Sri Lanka’s micro, small and medium enterprise (MSME) sector is facing a prolonged and costly recovery after Cyclone Ditwah inflicted widespread damage on manufacturing and enterprise activity across the country. Newly released data from the Industry and Entrepreneurship Development Ministry reveal the scale of disruption and the mounting challenges confronting businesses that form the backbone of regional economies and employment.
According to assessments compiled by the Industrial Disaster Support Centre (IDSC), nearly 9,630 industrial and business entities under the Ministry’s purview have been directly affected by the cyclone. The damage has fallen disproportionately on smaller firms. Micro-scale enterprises alone account for about 12,300 reported cases, representing more than 40% of all submissions received. Small enterprises number close to 9,850, while medium-scale firms stand at around 6,640. Although large enterprises make up a relatively small share about 860 cases their losses carry wider supply-chain implications.

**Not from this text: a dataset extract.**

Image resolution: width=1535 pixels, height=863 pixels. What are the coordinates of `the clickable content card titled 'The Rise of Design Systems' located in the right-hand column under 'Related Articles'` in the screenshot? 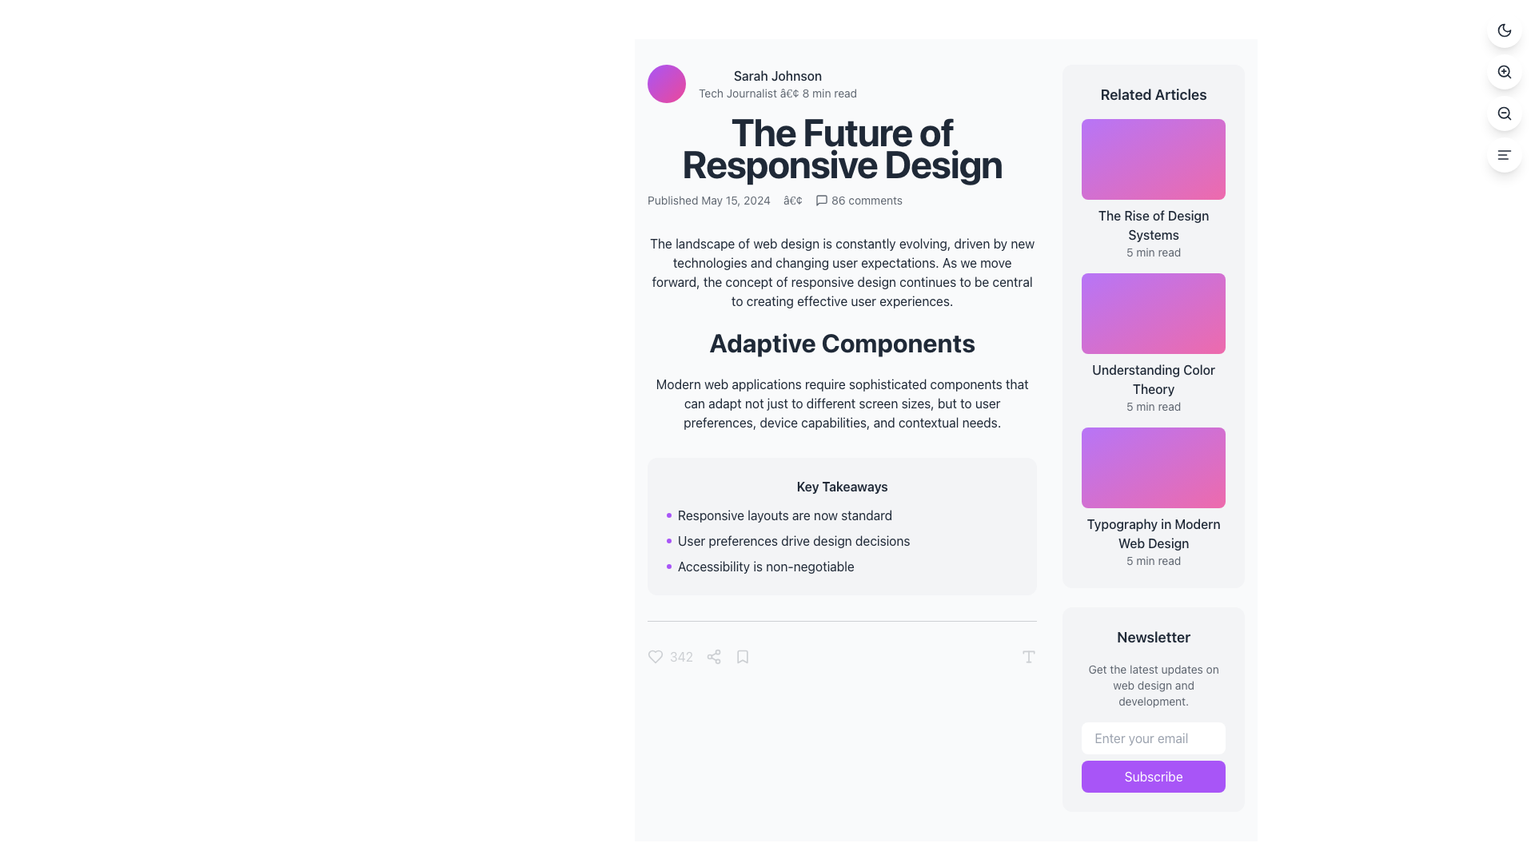 It's located at (1154, 189). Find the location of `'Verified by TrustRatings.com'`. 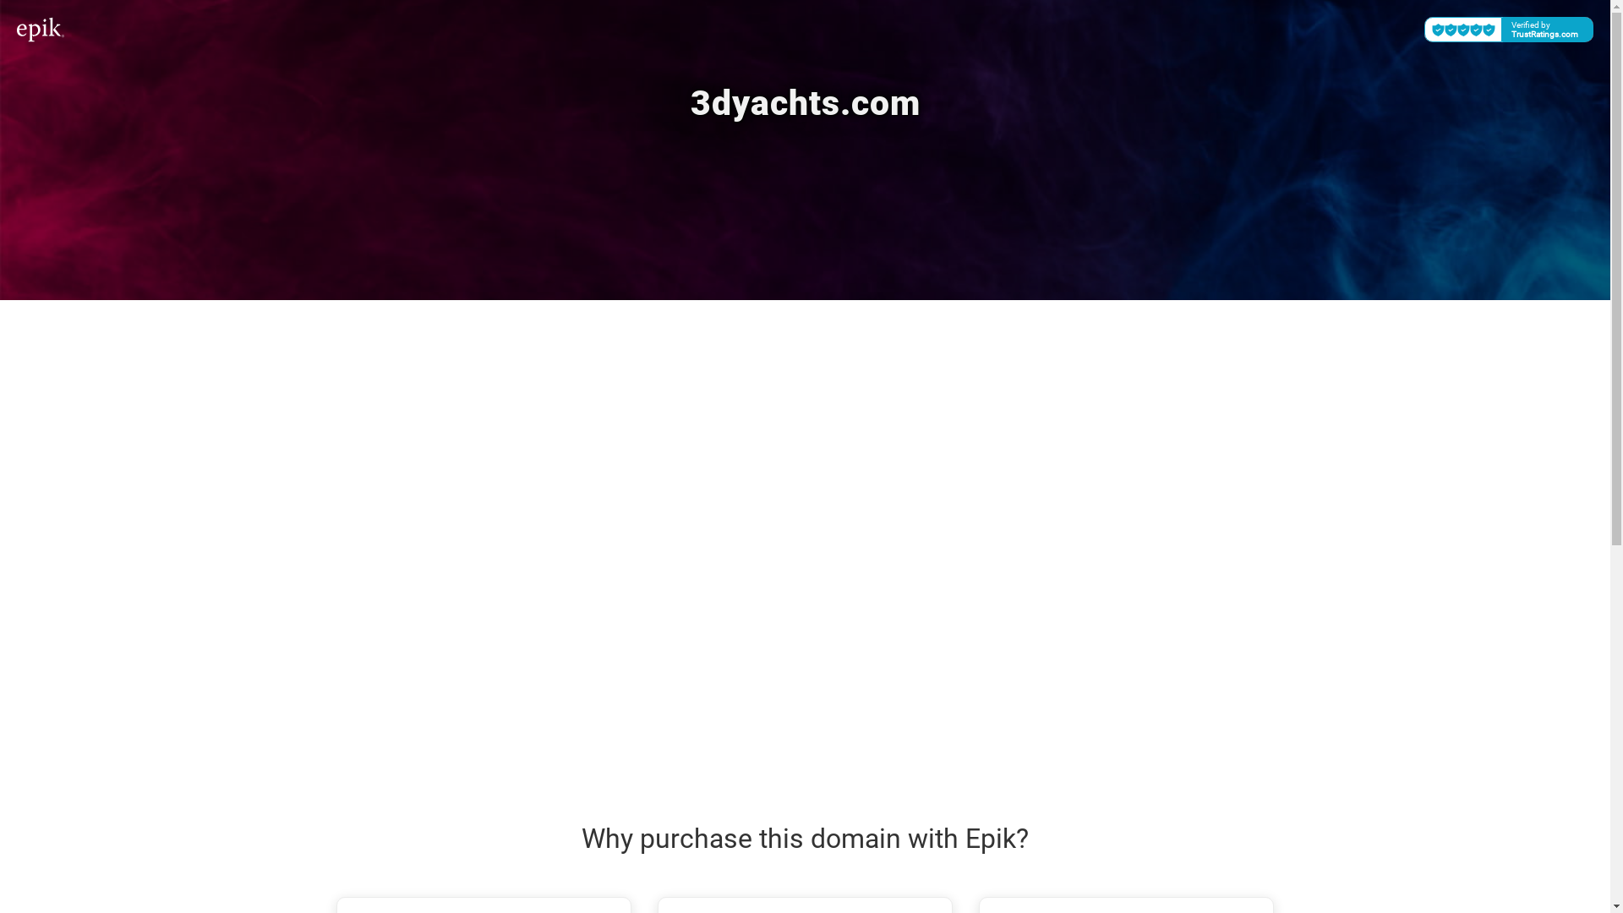

'Verified by TrustRatings.com' is located at coordinates (1509, 29).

For MSMEs, the damage extends well beyond physical assets. Many businesses report destroyed machinery, damaged inventories, power disruptions and loss of access to transport links. For micro and small firms operating with limited buffers, even short interruptions translate into cash-flow crises, delayed wage payments and the risk of permanent closure.
Recovery timelines highlight the uneven path ahead. While around 44% of affected enterprises have managed to resume operations, often at reduced capacity, the remainder face significant delays. About a quarter of businesses expect to reopen within two weeks, while another 20% estimate it will take up to a month. Alarmingly, nearly 8% anticipate that restarting operations will take three months or longer, signalling deep structural damage and financing constraints.
Officials say the data will be used to prioritise relief measures, including emergency grants, concessional credit and technical assistance. However, industry representatives caution that access to finance remains a critical bottleneck. Many MSMEs lack collateral or formal credit histories, complicating loan approvals at a time when rapid liquidity support is essential.
The cyclone has also exposed long-standing vulnerabilities in the MSME sector limited insurance coverage, heavy dependence on local infrastructure and weak disaster preparedness. Without targeted support, there is concern that temporary disruptions could translate into permanent job losses, especially in rural and semi-urban areas where MSMEs are major employers.
As the Government rolls out relief programmes, policymakers face a delicate balancing act: delivering swift financial assistance while tailoring support to the real conditions on the ground. The speed and precision of this response will determine whether Sri Lanka’s battered MSME sector can recover—or whether Cyclone Ditwah leaves lasting scars on the country’s industrial base.